**YOUR OBJECTIVE:** Nothing in the entries may differ when you return them.

**DATASET EXCERPTS:**

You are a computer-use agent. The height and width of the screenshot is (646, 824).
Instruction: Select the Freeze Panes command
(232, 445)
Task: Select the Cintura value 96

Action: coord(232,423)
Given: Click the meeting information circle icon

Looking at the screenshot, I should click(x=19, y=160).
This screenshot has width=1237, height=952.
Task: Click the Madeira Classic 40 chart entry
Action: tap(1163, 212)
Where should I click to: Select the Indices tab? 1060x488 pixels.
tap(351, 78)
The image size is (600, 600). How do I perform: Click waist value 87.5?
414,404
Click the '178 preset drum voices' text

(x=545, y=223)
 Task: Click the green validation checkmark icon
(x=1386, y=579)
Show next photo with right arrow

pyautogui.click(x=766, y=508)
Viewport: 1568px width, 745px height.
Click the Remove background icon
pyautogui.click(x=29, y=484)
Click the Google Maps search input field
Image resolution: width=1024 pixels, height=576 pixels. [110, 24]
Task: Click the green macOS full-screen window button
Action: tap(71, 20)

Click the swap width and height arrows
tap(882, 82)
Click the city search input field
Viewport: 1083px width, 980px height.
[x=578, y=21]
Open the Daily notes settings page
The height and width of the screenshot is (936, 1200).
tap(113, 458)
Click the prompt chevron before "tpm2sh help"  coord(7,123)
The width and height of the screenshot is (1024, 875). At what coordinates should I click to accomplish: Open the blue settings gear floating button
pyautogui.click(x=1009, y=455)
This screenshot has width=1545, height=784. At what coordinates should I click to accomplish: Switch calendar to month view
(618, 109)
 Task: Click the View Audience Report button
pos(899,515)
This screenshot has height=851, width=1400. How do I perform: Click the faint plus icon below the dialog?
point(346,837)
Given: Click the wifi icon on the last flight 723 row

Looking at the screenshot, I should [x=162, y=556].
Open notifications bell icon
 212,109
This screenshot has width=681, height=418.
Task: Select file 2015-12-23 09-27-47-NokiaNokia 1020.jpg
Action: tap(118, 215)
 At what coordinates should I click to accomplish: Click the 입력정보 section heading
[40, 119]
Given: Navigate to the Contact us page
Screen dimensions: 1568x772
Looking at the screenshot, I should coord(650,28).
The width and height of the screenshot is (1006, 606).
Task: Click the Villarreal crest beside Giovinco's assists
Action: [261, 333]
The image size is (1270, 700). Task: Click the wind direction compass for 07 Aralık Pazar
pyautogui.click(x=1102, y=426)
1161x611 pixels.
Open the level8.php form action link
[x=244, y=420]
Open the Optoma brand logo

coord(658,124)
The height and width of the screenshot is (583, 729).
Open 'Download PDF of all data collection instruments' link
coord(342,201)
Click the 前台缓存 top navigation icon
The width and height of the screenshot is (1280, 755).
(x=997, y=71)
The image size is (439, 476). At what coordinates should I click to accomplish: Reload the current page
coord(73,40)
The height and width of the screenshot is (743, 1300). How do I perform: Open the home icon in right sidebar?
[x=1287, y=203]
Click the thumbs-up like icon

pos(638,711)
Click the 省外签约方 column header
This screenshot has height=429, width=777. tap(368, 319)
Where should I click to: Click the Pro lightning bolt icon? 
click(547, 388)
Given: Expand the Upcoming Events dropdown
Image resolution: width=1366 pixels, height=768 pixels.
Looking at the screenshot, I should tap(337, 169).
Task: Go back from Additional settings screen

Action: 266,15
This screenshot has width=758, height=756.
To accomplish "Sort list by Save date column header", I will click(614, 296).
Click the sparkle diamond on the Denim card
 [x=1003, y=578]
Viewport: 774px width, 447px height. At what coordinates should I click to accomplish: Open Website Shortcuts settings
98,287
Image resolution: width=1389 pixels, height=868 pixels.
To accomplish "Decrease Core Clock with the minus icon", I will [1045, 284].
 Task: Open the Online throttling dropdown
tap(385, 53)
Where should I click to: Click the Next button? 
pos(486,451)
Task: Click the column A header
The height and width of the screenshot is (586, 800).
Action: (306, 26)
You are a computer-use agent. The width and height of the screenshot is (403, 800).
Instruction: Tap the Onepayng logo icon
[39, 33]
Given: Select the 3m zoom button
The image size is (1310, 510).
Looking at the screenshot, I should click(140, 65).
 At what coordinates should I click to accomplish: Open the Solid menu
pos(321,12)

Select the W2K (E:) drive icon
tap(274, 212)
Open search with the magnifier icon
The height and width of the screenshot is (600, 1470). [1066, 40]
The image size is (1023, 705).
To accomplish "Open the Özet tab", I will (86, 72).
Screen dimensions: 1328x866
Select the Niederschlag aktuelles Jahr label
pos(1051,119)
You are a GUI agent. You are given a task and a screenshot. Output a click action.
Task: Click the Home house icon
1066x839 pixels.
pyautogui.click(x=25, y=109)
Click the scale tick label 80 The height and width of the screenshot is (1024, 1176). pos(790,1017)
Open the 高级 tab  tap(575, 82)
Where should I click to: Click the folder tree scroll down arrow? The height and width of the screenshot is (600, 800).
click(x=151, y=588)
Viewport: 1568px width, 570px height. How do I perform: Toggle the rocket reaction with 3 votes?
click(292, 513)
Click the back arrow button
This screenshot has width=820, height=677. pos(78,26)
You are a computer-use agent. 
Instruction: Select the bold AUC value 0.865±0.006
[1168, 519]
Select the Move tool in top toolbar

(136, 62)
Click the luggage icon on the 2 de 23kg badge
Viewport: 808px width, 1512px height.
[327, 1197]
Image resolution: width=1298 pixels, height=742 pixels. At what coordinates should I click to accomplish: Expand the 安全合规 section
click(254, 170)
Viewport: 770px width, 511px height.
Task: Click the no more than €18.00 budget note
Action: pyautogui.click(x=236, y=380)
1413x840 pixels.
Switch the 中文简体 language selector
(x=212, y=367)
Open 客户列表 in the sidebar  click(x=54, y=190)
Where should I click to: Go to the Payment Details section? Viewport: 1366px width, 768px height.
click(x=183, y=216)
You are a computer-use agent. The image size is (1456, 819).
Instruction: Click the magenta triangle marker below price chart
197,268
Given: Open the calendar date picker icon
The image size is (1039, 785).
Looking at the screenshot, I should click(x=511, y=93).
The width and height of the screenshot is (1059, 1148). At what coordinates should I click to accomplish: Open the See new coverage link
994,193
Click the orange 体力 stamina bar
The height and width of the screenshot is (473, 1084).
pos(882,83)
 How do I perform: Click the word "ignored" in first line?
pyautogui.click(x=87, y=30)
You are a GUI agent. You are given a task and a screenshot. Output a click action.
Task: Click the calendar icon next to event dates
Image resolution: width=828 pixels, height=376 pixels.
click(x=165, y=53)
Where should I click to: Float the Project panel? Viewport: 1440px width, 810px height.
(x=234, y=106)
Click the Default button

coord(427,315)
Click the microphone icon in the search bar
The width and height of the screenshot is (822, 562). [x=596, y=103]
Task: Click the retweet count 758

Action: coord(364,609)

**EXERCISE ANSWER:**
You are a computer-use agent. The height and width of the screenshot is (646, 824).
Instruction: Select the Freeze Panes command
(232, 445)
Task: Select the Cintura value 96

Action: coord(232,423)
Given: Click the meeting information circle icon

Looking at the screenshot, I should click(x=19, y=160).
This screenshot has width=1237, height=952.
Task: Click the Madeira Classic 40 chart entry
Action: tap(1163, 212)
Where should I click to: Select the Indices tab? 1060x488 pixels.
tap(351, 78)
The image size is (600, 600). How do I perform: Click waist value 87.5?
414,404
Click the '178 preset drum voices' text

(x=545, y=223)
 Task: Click the green validation checkmark icon
(x=1386, y=579)
Show next photo with right arrow

pyautogui.click(x=766, y=508)
Viewport: 1568px width, 745px height.
Click the Remove background icon
pyautogui.click(x=29, y=484)
Click the Google Maps search input field
Image resolution: width=1024 pixels, height=576 pixels. [110, 24]
Task: Click the green macOS full-screen window button
Action: tap(71, 20)

Click the swap width and height arrows
tap(882, 82)
Click the city search input field
Viewport: 1083px width, 980px height.
[x=578, y=21]
Open the Daily notes settings page
The height and width of the screenshot is (936, 1200).
tap(113, 458)
Click the prompt chevron before "tpm2sh help"  coord(7,123)
The width and height of the screenshot is (1024, 875). At what coordinates should I click to accomplish: Open the blue settings gear floating button
pyautogui.click(x=1009, y=455)
This screenshot has width=1545, height=784. At what coordinates should I click to accomplish: Switch calendar to month view
(618, 109)
 Task: Click the View Audience Report button
pos(899,515)
This screenshot has height=851, width=1400. How do I perform: Click the faint plus icon below the dialog?
point(346,837)
Given: Click the wifi icon on the last flight 723 row

Looking at the screenshot, I should [x=162, y=556].
Open notifications bell icon
 212,109
This screenshot has width=681, height=418.
Task: Select file 2015-12-23 09-27-47-NokiaNokia 1020.jpg
Action: tap(118, 215)
 At what coordinates should I click to accomplish: Click the 입력정보 section heading
[40, 119]
Given: Navigate to the Contact us page
Screen dimensions: 1568x772
Looking at the screenshot, I should coord(650,28).
The width and height of the screenshot is (1006, 606).
Task: Click the Villarreal crest beside Giovinco's assists
Action: [261, 333]
The image size is (1270, 700). Task: Click the wind direction compass for 07 Aralık Pazar
pyautogui.click(x=1102, y=426)
1161x611 pixels.
Open the level8.php form action link
[x=244, y=420]
Open the Optoma brand logo

coord(658,124)
The height and width of the screenshot is (583, 729).
Open 'Download PDF of all data collection instruments' link
coord(342,201)
Click the 前台缓存 top navigation icon
The width and height of the screenshot is (1280, 755).
(x=997, y=71)
The image size is (439, 476). At what coordinates should I click to accomplish: Reload the current page
coord(73,40)
The height and width of the screenshot is (743, 1300). How do I perform: Open the home icon in right sidebar?
[x=1287, y=203]
Click the thumbs-up like icon

pos(638,711)
Click the 省外签约方 column header
This screenshot has height=429, width=777. tap(368, 319)
Where should I click to: Click the Pro lightning bolt icon? 
click(547, 388)
Given: Expand the Upcoming Events dropdown
Image resolution: width=1366 pixels, height=768 pixels.
Looking at the screenshot, I should tap(337, 169).
Task: Go back from Additional settings screen

Action: 266,15
This screenshot has width=758, height=756.
To accomplish "Sort list by Save date column header", I will click(614, 296).
Click the sparkle diamond on the Denim card
 [x=1003, y=578]
Viewport: 774px width, 447px height. At what coordinates should I click to accomplish: Open Website Shortcuts settings
98,287
Image resolution: width=1389 pixels, height=868 pixels.
To accomplish "Decrease Core Clock with the minus icon", I will [1045, 284].
 Task: Open the Online throttling dropdown
tap(385, 53)
Where should I click to: Click the Next button? 
pos(486,451)
Task: Click the column A header
The height and width of the screenshot is (586, 800).
Action: (306, 26)
You are a computer-use agent. The width and height of the screenshot is (403, 800).
Instruction: Tap the Onepayng logo icon
[39, 33]
Given: Select the 3m zoom button
The image size is (1310, 510).
Looking at the screenshot, I should click(140, 65).
 At what coordinates should I click to accomplish: Open the Solid menu
pos(321,12)

Select the W2K (E:) drive icon
tap(274, 212)
Open search with the magnifier icon
The height and width of the screenshot is (600, 1470). [1066, 40]
The image size is (1023, 705).
To accomplish "Open the Özet tab", I will (86, 72).
Screen dimensions: 1328x866
Select the Niederschlag aktuelles Jahr label
pos(1051,119)
You are a GUI agent. You are given a task and a screenshot. Output a click action.
Task: Click the Home house icon
1066x839 pixels.
pyautogui.click(x=25, y=109)
Click the scale tick label 80 The height and width of the screenshot is (1024, 1176). pos(790,1017)
Open the 高级 tab  tap(575, 82)
Where should I click to: Click the folder tree scroll down arrow? The height and width of the screenshot is (600, 800).
click(x=151, y=588)
Viewport: 1568px width, 570px height. How do I perform: Toggle the rocket reaction with 3 votes?
click(292, 513)
Click the back arrow button
This screenshot has width=820, height=677. pos(78,26)
You are a computer-use agent. 
Instruction: Select the bold AUC value 0.865±0.006
[1168, 519]
Select the Move tool in top toolbar

(136, 62)
Click the luggage icon on the 2 de 23kg badge
Viewport: 808px width, 1512px height.
[327, 1197]
Image resolution: width=1298 pixels, height=742 pixels. At what coordinates should I click to accomplish: Expand the 安全合规 section
click(254, 170)
Viewport: 770px width, 511px height.
Task: Click the no more than €18.00 budget note
Action: pyautogui.click(x=236, y=380)
1413x840 pixels.
Switch the 中文简体 language selector
(x=212, y=367)
Open 客户列表 in the sidebar  click(x=54, y=190)
Where should I click to: Go to the Payment Details section? Viewport: 1366px width, 768px height.
click(x=183, y=216)
You are a computer-use agent. The image size is (1456, 819).
Instruction: Click the magenta triangle marker below price chart
197,268
Given: Open the calendar date picker icon
The image size is (1039, 785).
Looking at the screenshot, I should click(x=511, y=93).
The width and height of the screenshot is (1059, 1148). At what coordinates should I click to accomplish: Open the See new coverage link
994,193
Click the orange 体力 stamina bar
The height and width of the screenshot is (473, 1084).
pos(882,83)
 How do I perform: Click the word "ignored" in first line?
pyautogui.click(x=87, y=30)
You are a GUI agent. You are given a task and a screenshot. Output a click action.
Task: Click the calendar icon next to event dates
Image resolution: width=828 pixels, height=376 pixels.
click(x=165, y=53)
Where should I click to: Float the Project panel? Viewport: 1440px width, 810px height.
(x=234, y=106)
Click the Default button

coord(427,315)
Click the microphone icon in the search bar
The width and height of the screenshot is (822, 562). [x=596, y=103]
Task: Click the retweet count 758

Action: coord(364,609)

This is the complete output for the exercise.